• [Exercise] Copy exactly the lines that run from the one containing "info@eleqtriq.nl (654, 1900)" through the end of the entries, both ends included.

[Stored data]
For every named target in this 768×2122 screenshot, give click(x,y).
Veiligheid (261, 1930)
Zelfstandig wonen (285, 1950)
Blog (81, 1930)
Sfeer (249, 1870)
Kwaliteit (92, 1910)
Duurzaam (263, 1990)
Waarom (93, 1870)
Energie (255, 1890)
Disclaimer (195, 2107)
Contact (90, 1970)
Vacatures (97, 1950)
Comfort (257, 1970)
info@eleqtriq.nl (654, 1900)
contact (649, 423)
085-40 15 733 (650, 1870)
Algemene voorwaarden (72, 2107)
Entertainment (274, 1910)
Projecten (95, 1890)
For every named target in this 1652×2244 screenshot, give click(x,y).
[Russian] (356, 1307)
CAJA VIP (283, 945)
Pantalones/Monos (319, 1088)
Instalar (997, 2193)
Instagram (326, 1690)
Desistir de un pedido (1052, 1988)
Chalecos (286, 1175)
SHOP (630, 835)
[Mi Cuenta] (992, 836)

• [Solution for this task]
info@eleqtriq.nl (654, 1900)
contact (649, 423)
085-40 15 733 (650, 1870)
Algemene voorwaarden (72, 2107)
Entertainment (274, 1910)
Projecten (95, 1890)
For every named target in this 1652×2244 screenshot, give click(x,y).
[Russian] (356, 1307)
CAJA VIP (283, 945)
Pantalones/Monos (319, 1088)
Instalar (997, 2193)
Instagram (326, 1690)
Desistir de un pedido (1052, 1988)
Chalecos (286, 1175)
SHOP (630, 835)
[Mi Cuenta] (992, 836)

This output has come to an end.